(ec) essential connection magazine: Friday Snippets and Soundbites







Friday, July 23, 2010

Friday Snippets and Soundbites

Good morning, ec fans! We hope you've had a wonderful week and are surviving the summer! (It's been HOT in Nashville. Hope you're staying cool wherever you are!)

Let's get this weekend started off right, with this week's edition of "Snippets and Soundbites." If this post doesn't provide enough news of the weird for you, check out page 38 in this month's (and every month's) issue of ec.

Now, let's see what strange things cropped up in the news this week!

What's that smell?
Jessica Zabala and Jonathan Smith are getting married tomorrow at the Houston Museum of Natural Science. That wouldn't be big news to anyone but their closest friends and family except that the rare "corpse flower" at the museum could be in full bloom during the couple's ceremony. The "corpse flower's” scientific name Amorphophallus titanum. It's a rare plant which has only ever bloomed 29 times in the United States and when it does so, the bloom's fragrance has been compared to the stench of dead bodies. Officials say the smell will dissipate about 12 hours after the bloom fully opens, but it was only 2/3 of the way open yesterday. Jessica and Jonathan are getting married in the next room and preparing for what could be a stinky wedding. Learn more here.

Luke. . . Give me all your money!
Maybe that's what a bank robber should have said when he donned a Darth Vader mask, marched into a NY bank and demanded money. The man entered a Chase bank branch on Long Island yesterday wearing the mask, a blue cape and camouflage pants. He displayed a gun and demanded money from the bank employees, escaping with an undetermined amount of cash. Apparently, it's been the month for strange bank robberies in NY. Police say Edward Pemberton used a bouquet of flowers to conceal a note demanding cash during a $440 bank heist July 15. They say he used a potted plant as a similar prop in a holdup at another bank earlier this month.

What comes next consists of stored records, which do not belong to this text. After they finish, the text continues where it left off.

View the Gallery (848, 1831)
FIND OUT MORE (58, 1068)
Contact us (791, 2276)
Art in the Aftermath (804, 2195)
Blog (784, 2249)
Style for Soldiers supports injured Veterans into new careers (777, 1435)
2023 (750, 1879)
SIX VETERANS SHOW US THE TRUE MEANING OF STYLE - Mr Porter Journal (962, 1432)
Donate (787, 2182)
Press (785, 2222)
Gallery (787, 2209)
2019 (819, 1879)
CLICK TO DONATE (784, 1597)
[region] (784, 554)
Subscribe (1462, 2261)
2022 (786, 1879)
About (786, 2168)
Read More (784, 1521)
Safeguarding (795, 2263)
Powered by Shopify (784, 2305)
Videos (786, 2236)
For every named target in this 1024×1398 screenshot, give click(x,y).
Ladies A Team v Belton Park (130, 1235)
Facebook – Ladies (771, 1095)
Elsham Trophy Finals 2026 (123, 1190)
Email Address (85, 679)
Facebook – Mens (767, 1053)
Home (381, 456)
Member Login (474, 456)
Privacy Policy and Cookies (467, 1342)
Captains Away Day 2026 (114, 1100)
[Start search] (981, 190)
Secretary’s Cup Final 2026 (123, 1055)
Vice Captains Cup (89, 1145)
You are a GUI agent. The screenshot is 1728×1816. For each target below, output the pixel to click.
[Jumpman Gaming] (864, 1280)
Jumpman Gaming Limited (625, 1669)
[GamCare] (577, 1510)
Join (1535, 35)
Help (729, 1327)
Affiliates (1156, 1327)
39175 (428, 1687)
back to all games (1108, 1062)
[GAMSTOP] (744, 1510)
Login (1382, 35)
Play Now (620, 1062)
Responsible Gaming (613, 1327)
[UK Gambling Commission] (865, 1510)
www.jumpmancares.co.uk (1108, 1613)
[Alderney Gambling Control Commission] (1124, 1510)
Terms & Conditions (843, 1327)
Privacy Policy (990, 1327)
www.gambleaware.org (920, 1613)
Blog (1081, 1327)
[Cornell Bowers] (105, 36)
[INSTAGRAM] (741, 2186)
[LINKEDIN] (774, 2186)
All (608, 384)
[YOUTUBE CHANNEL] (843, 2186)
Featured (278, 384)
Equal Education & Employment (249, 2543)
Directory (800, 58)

Learn more here.

Where's my computer?
Sandra Bechthold liked her laptop. The 2-year-old Dell Inspiron met her needs and helped her do her work. Bechtold, the manager of an Idaho thrift store, brought the laptop to work with her earlier this moth, but had to work offsite that day. She left the store in the hands of volunteers and a staffer and left her laptop and case behind. Somehow, though, the laptop found its way into the store's donation room and was sold while Bechtold was offsite. For $5. Yep, $5, a price a volunteer decided upon because she'd once seen a laptop with no software sold for a similar price. When Bechtold returned to find her computer missing, she was shocked. She has placed a classified ad offering to buy the computer back. The moral of this story: take your laptop with you!